ENTRIES SUPPLIED:
━━━━━━━━━━━━━━━━━━━━━━━━━━━━━━

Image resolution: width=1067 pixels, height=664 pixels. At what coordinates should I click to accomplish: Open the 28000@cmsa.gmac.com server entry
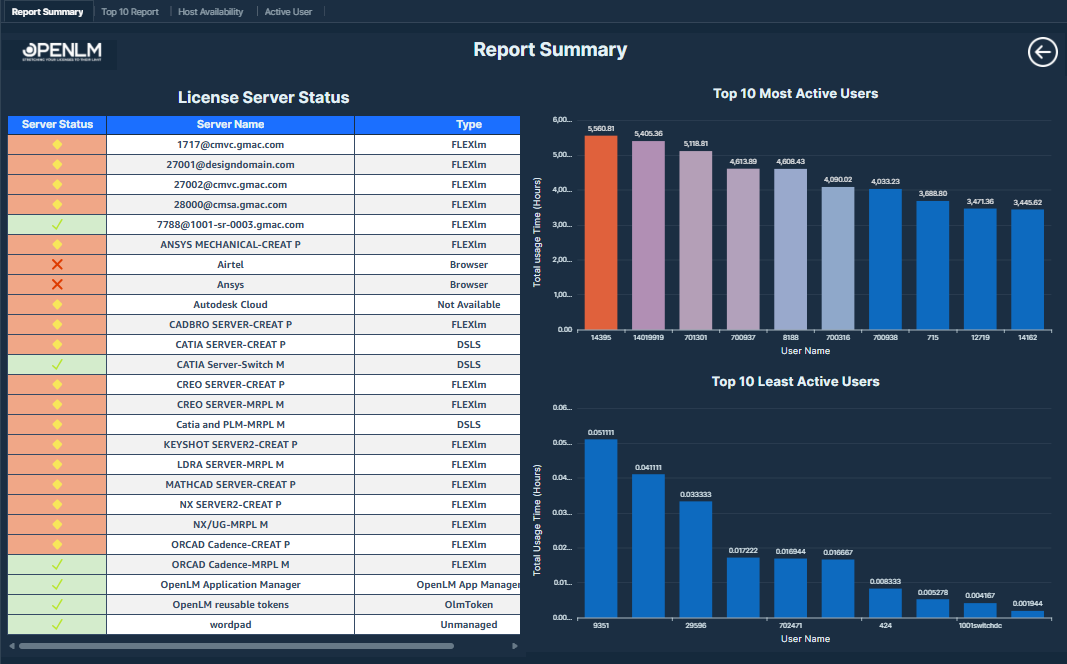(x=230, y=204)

━━━━━━━━━━━━━━━━━━━━━━━━━━━━━━

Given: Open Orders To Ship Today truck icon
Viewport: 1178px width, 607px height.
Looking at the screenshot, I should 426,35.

━━━━━━━━━━━━━━━━━━━━━━━━━━━━━━

WORK TO COMPLETE: In the part that opens with the line containing "Given: Open Orders To Ship Today truck icon" and closes with the line containing "Looking at the screenshot, I should 426,35.", swap "truck icon" for "delivery icon" and give those lines back otherwise unchanged.

FINISHED EXERCISE:
Given: Open Orders To Ship Today delivery icon
Viewport: 1178px width, 607px height.
Looking at the screenshot, I should 426,35.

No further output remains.